Feb 18, 2026, 12:04 p.m. 2 sources neutral

Key takeaways:

  • Negative funding during STABLE's rally signals trader skepticism, creating potential for a sharp short squeeze if the uptrend continues.
  • Stablecoin market stagnation reflects reduced speculative trading demand, shifting focus toward institutional tokenization as the next growth catalyst.
  • Watch for STABLE to test the $0.034 liquidity cluster; a break could accelerate gains as pressured shorts cover positions.

STABLE (STABLE) experienced a sharp 18% daily price surge, signaling a quick momentum return in its market. However, derivatives data reveals a more complex picture: despite the rally, STABLE's aggregated Funding Rate remained negative at -0.2300 at press time. While this was above the predicted aggregated Funding Rate of -0.3285, the value still sits below neutral.

Analysts note that negative funding during a rally often suggests active short position takers, and the recent Funding Rate drop indicates the price may still be undervalued relative to investor positioning. This creates market tension. When funding stays negative after a strong price move, it shows trader hesitation and a bearish lean, creating a fragile balance. If the price continues climbing while funding stays compressed, shorts face increasing pressure and may be forced to close, potentially triggering a sharp short squeeze that could fuel the next leg higher.

Technically, a liquidity cluster worth approximately $151,000 sits near the $0.034 level above STABLE's current price, acting as a potential near-term target. The token was also trading above its 20-day and 50-day EMA support levels, offering defense for long-term bulls. The current structure favors a continuation of the bullish run if buyers maintain control, though follow-through remains critical.

Meanwhile, the broader stablecoin market has hit a significant plateau. After adding a staggering $103 billion last year to surpass $300 billion in total supply in October, growth has stalled following the crypto market's worst-ever leverage wipeout that same month. Adam Morgan McCarthy of Kaiko identifies two key drivers: lower crypto trading activity (reducing demand for stablecoins as a liquidity vehicle) and a 9% decline in the US dollar's strength over the past year, making dollar-denominated stablecoins less attractive even with yields around 4%.

This stall comes despite ambitious forecasts and institutional experimentation. US Treasury Secretary Scott Bessent predicted US dollar stablecoins could swell to $3 trillion by 2030, with Citibank forecasting $4 trillion. Major firms are actively integrating stablecoins: Visa launched a pilot payment scheme for gig workers, the NYSE announced a tokenized securities platform using stablecoins, and Wall Street giants BlackRock and JPMorgan have launched their own stablecoins for institutional investors.

Analysts point to market fear as a primary short-term obstacle. "The market's main driver right now is fear.

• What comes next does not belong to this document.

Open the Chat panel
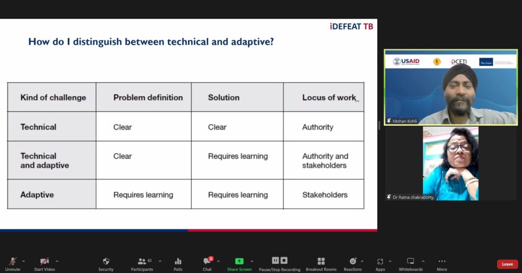 [207, 261]
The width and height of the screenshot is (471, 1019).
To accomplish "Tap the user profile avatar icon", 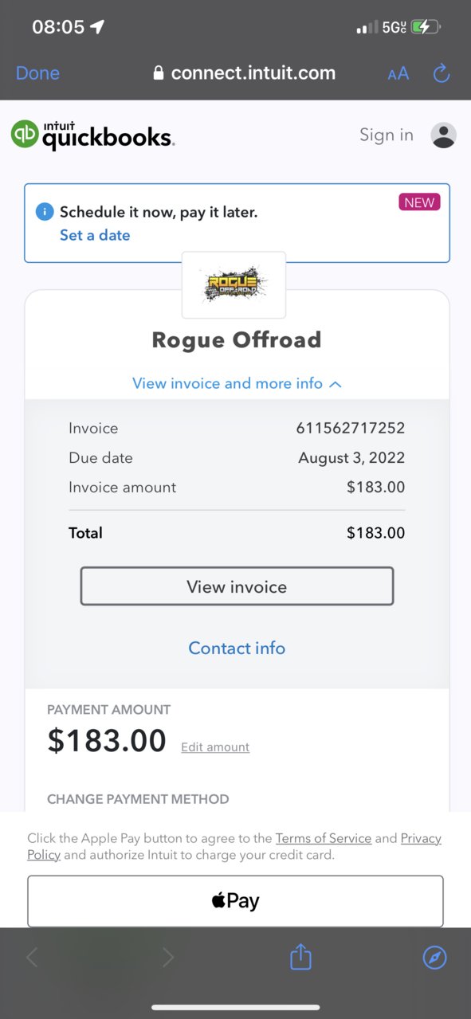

Fear that we'll go lower," said Danny Nelson of Bitwise Asset Management. The US Dollar Index has fallen about 11% over the past year, with McCarthy noting the previous administration's explicit stance on a weaker dollar to support exports.

Looking ahead, analysts believe the next growth phase will be driven by tokenization—converting ownership rights in real-world assets into digital tokens on blockchain. Proponents like BlackRock CEO Larry Fink argue this will accelerate finance, reduce costs, and increase accountability. As tokenization gains traction and institutions issue stablecoins for settlement, collateral, and payments, demand could become tied to real financial activity rather than speculative trading, potentially restarting the stablecoin market's rise.